Task instructions
**a.** Answer these questions about the blog post on self-serve check-outs, one per line:
(i) In which city did the writer first see self-serve check-outs?
(ii) To what does Don Boudreaux attribute the success of self-serve check-outs?
(iii) On what date is the post dated?
**b.** Pick up the blog post on self-serve check-outs at its last sentence and continue writing it.

Passage shown

-------

EclectEcon

Economics and the mid-life crisis have much in common: Both dwell on foregone opportunities

C'est la vie; c'est la guerre; c'est la pomme de terre . . . . . . . . . . . . . email: jpalmer at uwo dot ca


. . . . . . . . . . .Richard Posner should be awarded the next Nobel Prize in Economics . . . . . . . . . . . .

Monday, December 26, 2005

Self-Serve Check-outs

I had never seen or heard of "self-serve" check-outs until I visited my son in Houston a couple of years ago. To use one, you scan your own merchandise, scan your credit or debit card, bag your own groceries, and away you go.

My first reaction was, "Geez, I wonder what the inventory shrinkage (shop-lifting) is with this system."

Don Boudreaux of Cafe Hayek wondered the same thing. He attributes their success to trust and honesty.

-------

Data to examine
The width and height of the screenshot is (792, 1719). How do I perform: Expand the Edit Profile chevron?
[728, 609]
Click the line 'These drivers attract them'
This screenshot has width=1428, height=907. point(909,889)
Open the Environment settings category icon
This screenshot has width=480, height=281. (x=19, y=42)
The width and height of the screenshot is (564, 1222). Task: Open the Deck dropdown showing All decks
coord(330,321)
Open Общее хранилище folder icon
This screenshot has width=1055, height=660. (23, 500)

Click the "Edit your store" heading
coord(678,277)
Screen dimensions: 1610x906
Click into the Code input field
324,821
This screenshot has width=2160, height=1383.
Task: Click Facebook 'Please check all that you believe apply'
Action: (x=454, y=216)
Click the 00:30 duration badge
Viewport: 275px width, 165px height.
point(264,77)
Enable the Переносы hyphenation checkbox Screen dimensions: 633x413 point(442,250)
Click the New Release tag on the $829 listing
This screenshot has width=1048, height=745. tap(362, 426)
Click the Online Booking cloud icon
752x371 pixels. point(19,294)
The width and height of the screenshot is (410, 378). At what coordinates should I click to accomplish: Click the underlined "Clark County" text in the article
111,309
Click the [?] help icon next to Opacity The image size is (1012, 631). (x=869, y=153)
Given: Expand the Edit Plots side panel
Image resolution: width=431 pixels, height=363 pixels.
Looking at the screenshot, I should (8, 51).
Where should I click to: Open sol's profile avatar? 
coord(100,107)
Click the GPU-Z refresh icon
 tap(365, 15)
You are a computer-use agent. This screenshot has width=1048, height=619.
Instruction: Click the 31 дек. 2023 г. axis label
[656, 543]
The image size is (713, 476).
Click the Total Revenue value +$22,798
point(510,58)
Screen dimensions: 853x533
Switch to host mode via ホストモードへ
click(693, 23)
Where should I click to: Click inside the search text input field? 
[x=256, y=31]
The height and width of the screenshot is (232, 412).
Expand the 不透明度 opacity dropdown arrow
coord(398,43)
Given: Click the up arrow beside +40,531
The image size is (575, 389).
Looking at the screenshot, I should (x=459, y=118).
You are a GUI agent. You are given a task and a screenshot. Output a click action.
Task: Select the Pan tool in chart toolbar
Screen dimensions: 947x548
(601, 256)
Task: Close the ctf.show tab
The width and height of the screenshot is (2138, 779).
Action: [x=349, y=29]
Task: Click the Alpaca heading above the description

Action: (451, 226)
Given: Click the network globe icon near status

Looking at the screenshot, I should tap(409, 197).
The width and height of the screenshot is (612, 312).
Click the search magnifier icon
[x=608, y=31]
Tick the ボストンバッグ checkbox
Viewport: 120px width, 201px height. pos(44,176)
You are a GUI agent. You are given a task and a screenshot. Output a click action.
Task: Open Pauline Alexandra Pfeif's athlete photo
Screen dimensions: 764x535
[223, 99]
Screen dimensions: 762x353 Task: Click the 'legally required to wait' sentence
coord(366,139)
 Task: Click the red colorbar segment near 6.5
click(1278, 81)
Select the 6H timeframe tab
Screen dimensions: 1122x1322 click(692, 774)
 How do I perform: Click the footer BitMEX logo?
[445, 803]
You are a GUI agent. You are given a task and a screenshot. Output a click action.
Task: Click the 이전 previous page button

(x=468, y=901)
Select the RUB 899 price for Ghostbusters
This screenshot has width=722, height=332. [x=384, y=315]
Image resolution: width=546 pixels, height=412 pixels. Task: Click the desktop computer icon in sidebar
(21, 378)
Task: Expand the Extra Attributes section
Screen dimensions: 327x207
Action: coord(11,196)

-------

Your written answers
**a.**
(i) Houston
(ii) Trust and honesty
(iii) Monday, December 26, 2005

**b.**
The fact that the number of self-checkout lanes is increasing tells me that these lanes are proving to be successful — proving to be worth their costs. In turn, this fact tells me that the people who shop in these stores are generally honest. The number of cheaters, although surely positive, is not great enough to make the provision of self-checkout lanes a losing proposition for retailers.

Phil Miller has additional intriguing insight: Employee theft is generally a much more serious problem than shop-lifting.

While I was working on my Master's degree, I worked as an assistant manager for a well-known pharmacy chain and in terms of theft prevention, our number one focus was employee theft, not customer theft. My fellow managers and I went to seminars where we watched surveillance camera films showing various employees stealing from their stores. We also heard stories about employee theft. The cameras that were installed to identify theft were installed over the cash registers.

Employee theft takes lots of forms. Employees can steal cash, merchandise, credit card numbers etc. They can also help their friends steal stuff by placing unscanned merchandise into bags with paid-for merchandise.

By substituting capital for labor at the checkout stands, retail stores can help combat employee theft. With the self-service stations, I'd argue that since there are fewer employees handling transactions, many stores are actually preventing theft from occuring.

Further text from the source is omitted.